## WHAT YOU NEED TO DO:
1. Decide whether each statement below agrees with the write-up on RLHF. Answer yes or no for each, and quote the words from the text that settle it.
(a) The feedback in RLHF comes from a large crowd of humans.
(b) Once enough feedback exists, a system predicts how a human would have graded the responses.
(c) OpenAI added a second GPT 2 to deal with the problem.
2. Carry on the write-up on RLHF from its last sentence, keeping the same style.

## QUOTED PASSAGE:

Introduction

OpenAI had problems because GPT 2 wasn't aligned with their values so they introduced a new technique called Reinforcement Learning from Human Feedback to try to control it.

RLHF

The goal of this technique is to take a model, some guidelines, and a small group of humans providing feedback and produce a new model that follows the guidelines.

After a sufficient amount of feedback is produced the process is automatized by using a system that would predict how the human would have graded the responses.

A problem arises when the model learns to only provide answers that satisfy the automatic grading system but don't make any sense.

If we add another model that reads the answers and his purpose is to say if the answers make sense then we can solve the problem. In the case of what OpenAI did was to add another GPT 2 to try to solve the problem.

The objective was to make coherent and moral responses.

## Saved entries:
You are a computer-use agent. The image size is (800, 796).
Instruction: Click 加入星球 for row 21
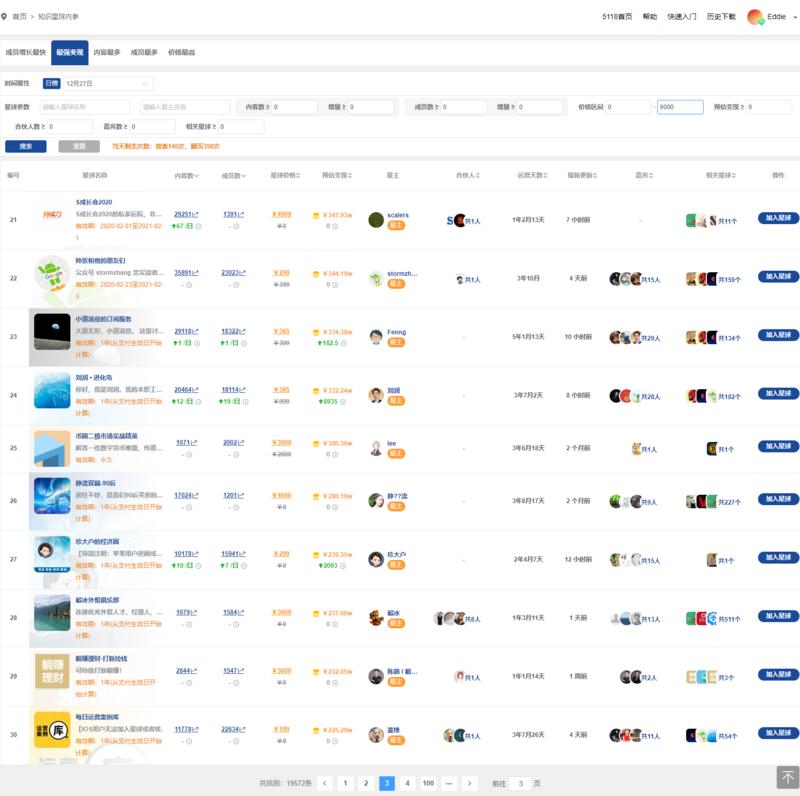coord(778,218)

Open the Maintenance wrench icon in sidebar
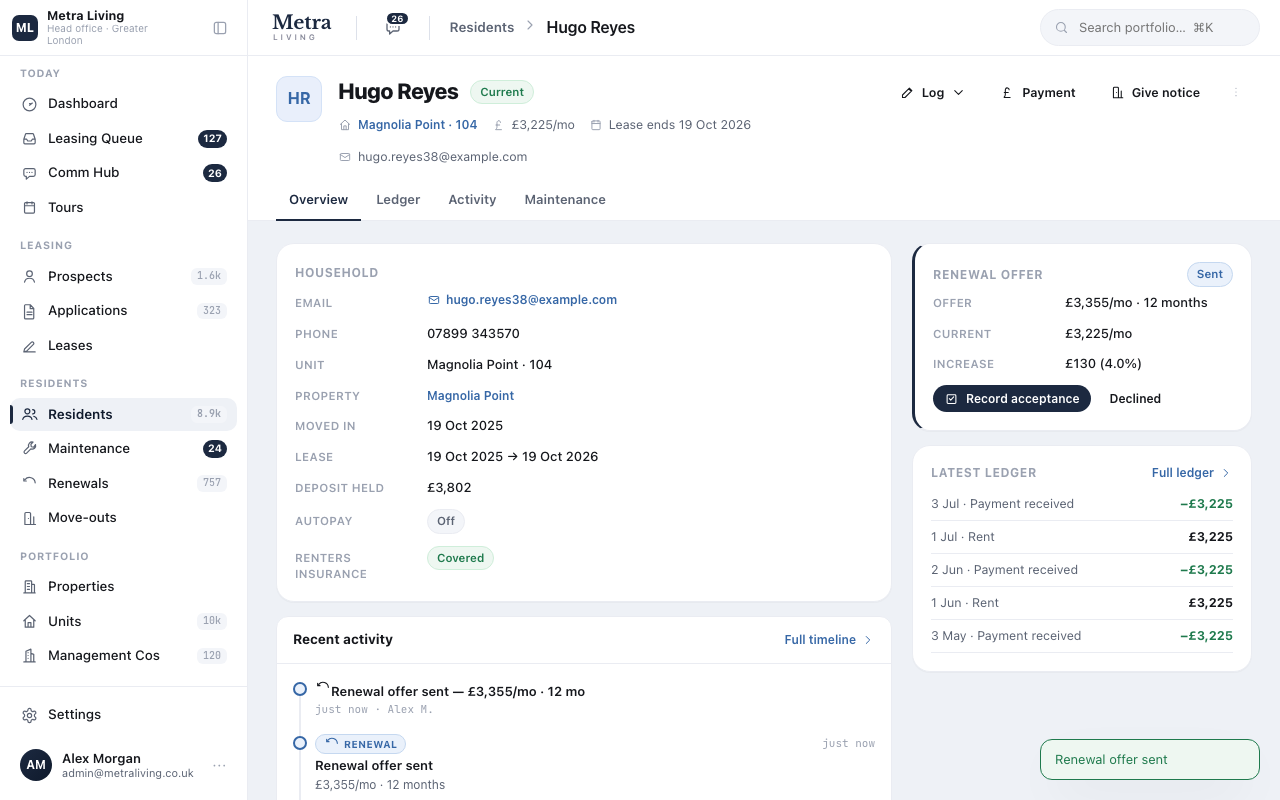click(x=29, y=449)
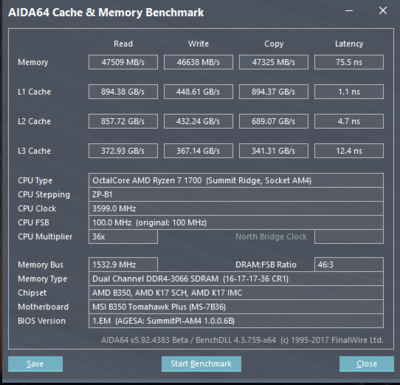Click the L2 Cache Write result
Viewport: 400px width, 385px height.
pos(198,121)
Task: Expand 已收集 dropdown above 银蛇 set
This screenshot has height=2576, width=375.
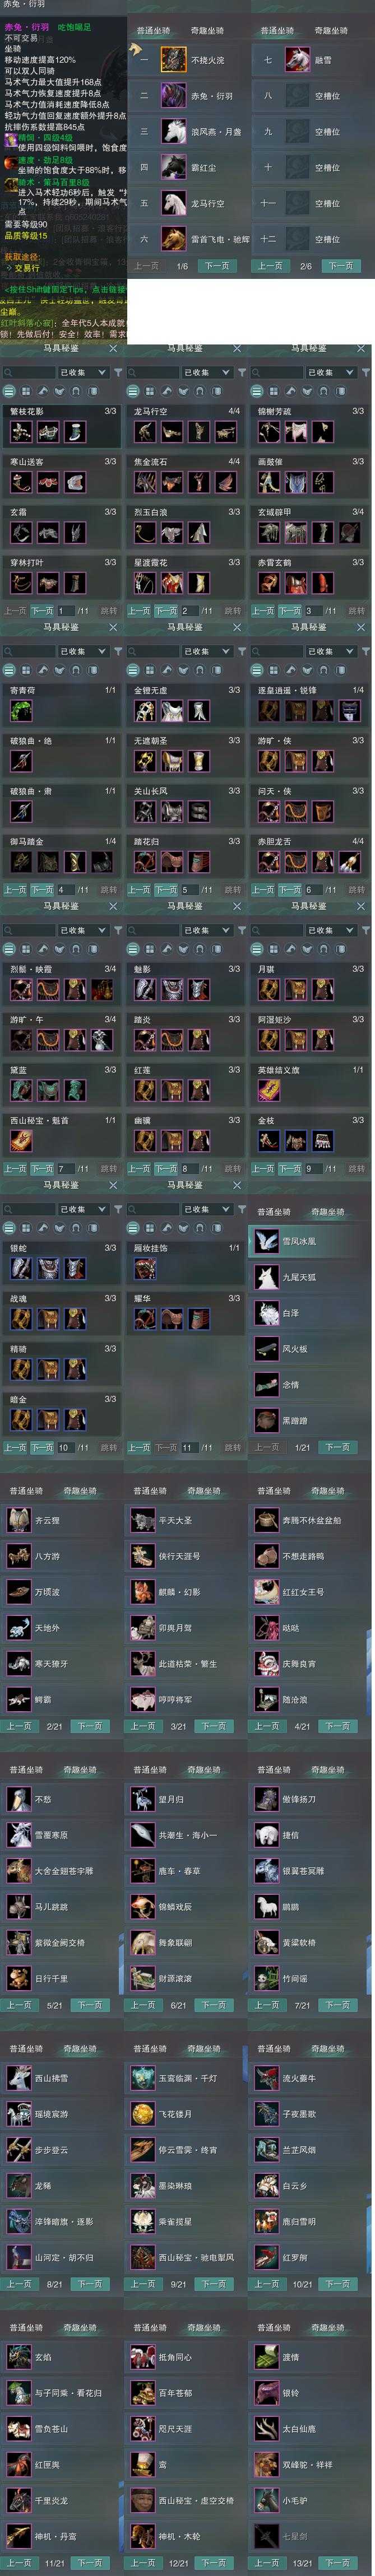Action: pyautogui.click(x=83, y=1209)
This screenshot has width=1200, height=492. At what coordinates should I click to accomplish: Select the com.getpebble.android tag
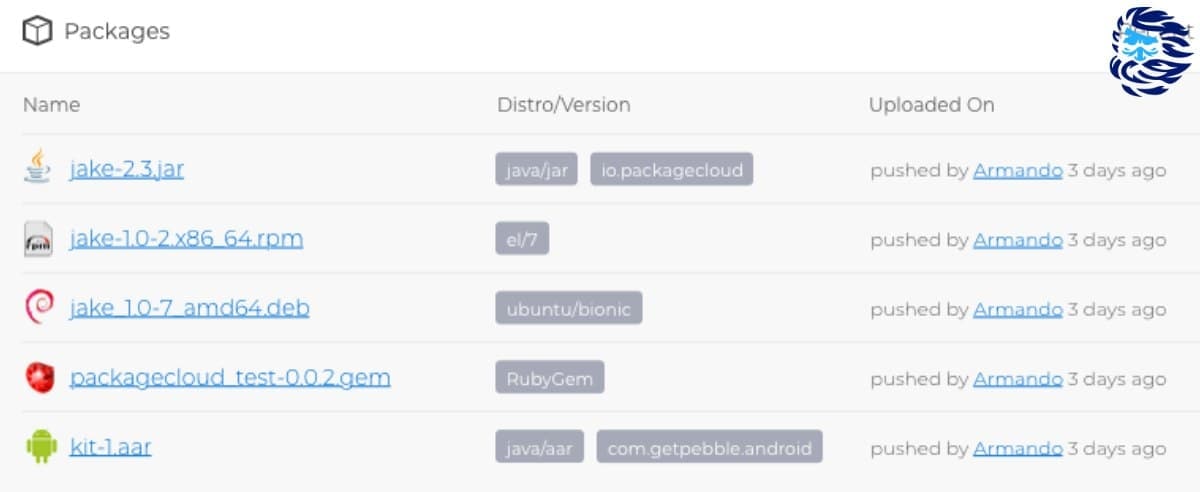(x=710, y=447)
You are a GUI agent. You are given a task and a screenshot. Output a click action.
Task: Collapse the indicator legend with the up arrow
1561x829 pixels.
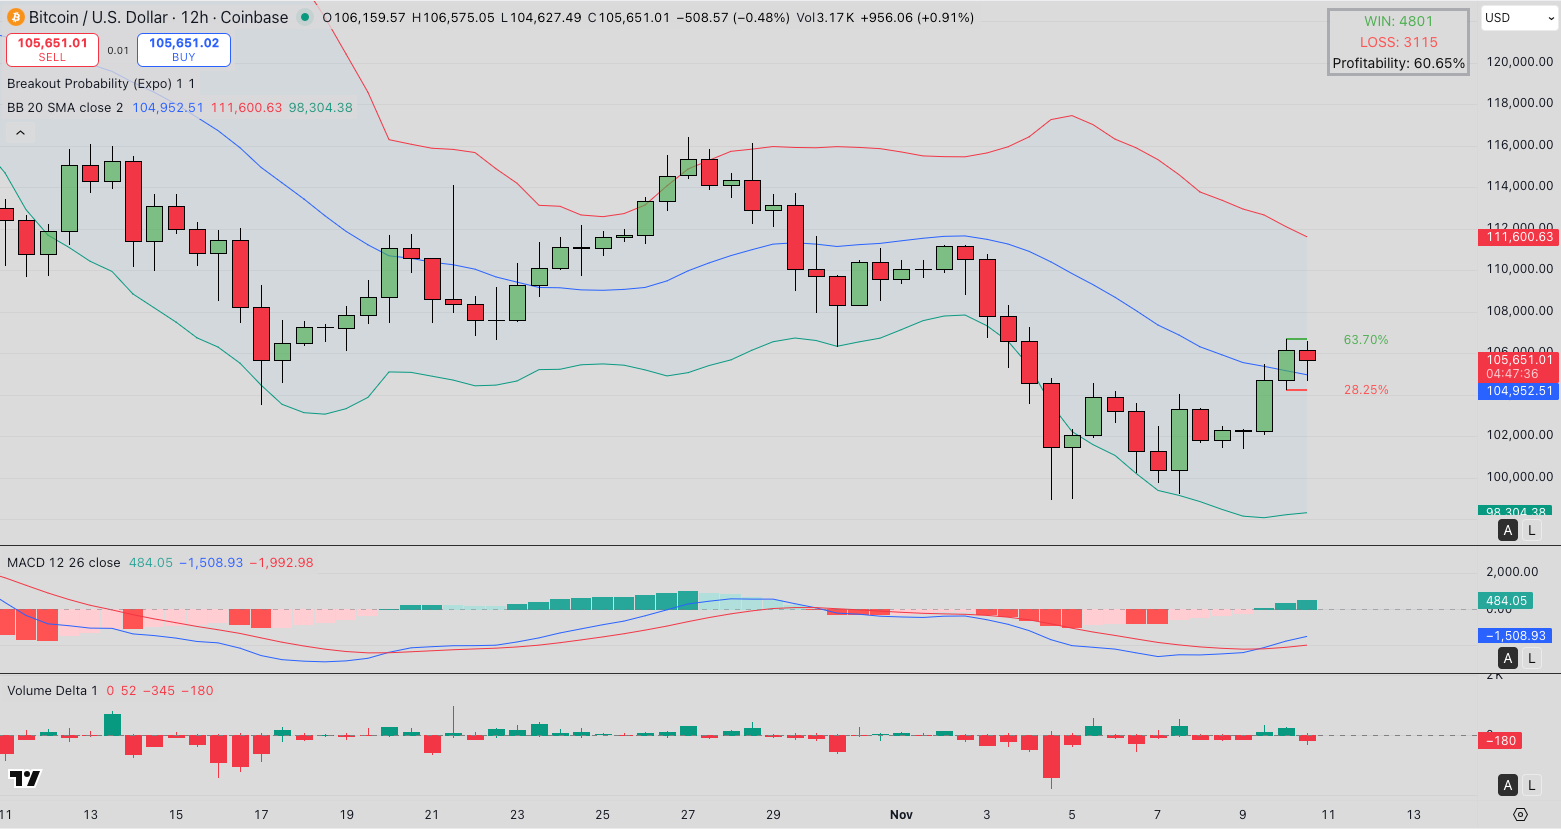[x=20, y=132]
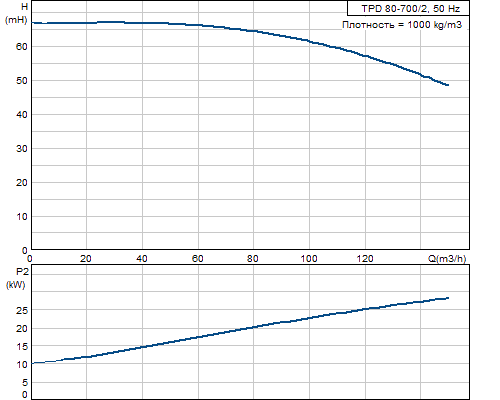Click the right end of the head curve

tap(448, 85)
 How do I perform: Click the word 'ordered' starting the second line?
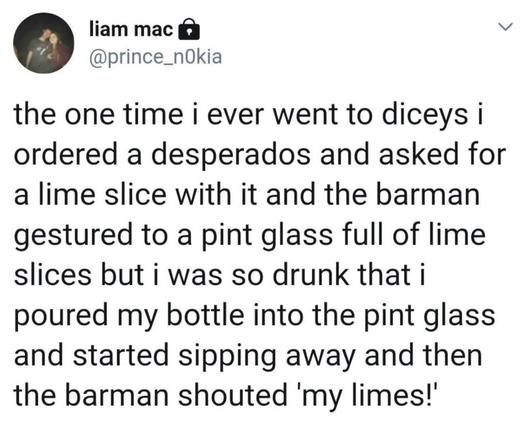[x=66, y=154]
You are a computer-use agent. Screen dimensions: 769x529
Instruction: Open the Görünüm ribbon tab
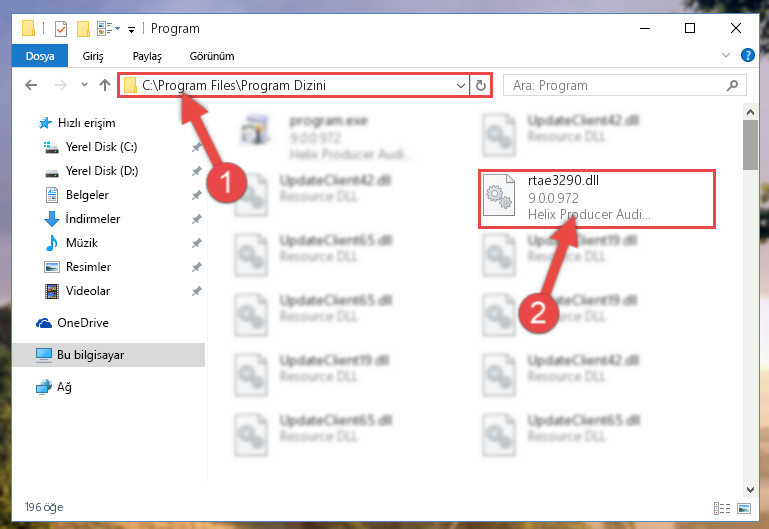(x=212, y=56)
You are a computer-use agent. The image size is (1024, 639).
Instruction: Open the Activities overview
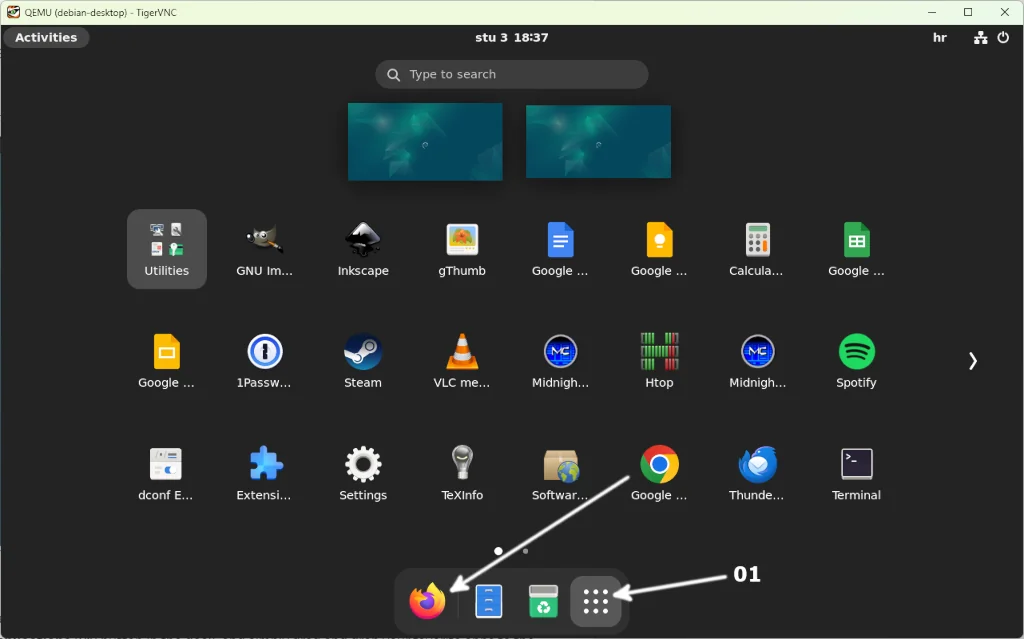[46, 37]
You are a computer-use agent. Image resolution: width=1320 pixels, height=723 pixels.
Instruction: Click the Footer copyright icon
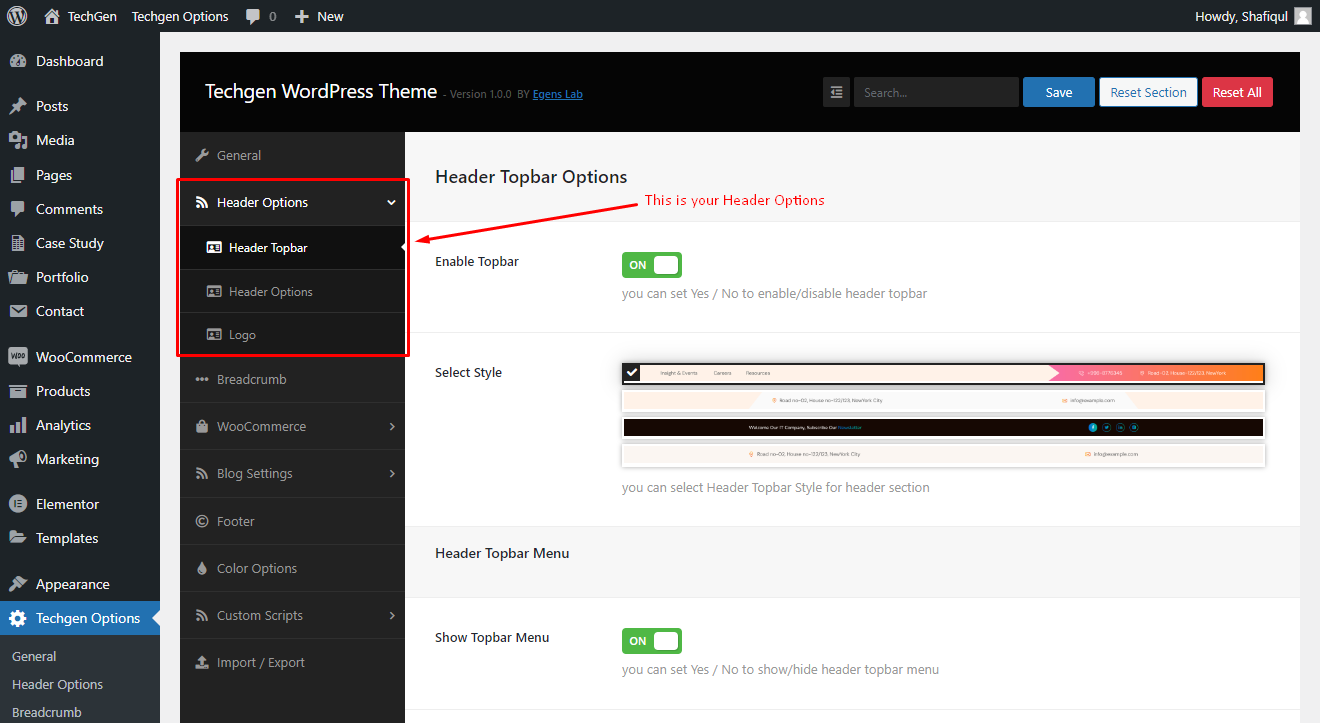click(x=202, y=521)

## ANSWERS FOR THE TASKS:
1.
(a) No: "a small group of humans providing feedback"
(b) Yes: "the process is automatized by using a system that would predict how the human would have graded the responses"
(c) Yes: "add another GPT 2 to try to solve the problem"

2.
Horny GPT

OpenAI decided on having humans grade the answers despite already having the automatic RLHF.

They made a mistake in the code that made the functionality totally change to be immoral.

The problem scaled when the humans that graded the system gave negative ratings, but because of the faulty code, they were changed to being the contrary, they were excellent.

Everything was reverted and solved by turning down the system.

This is an example of Outer Misalignment, which is the process where an AI training process fails to optimize what you want because you failed to define what is exactly what you want.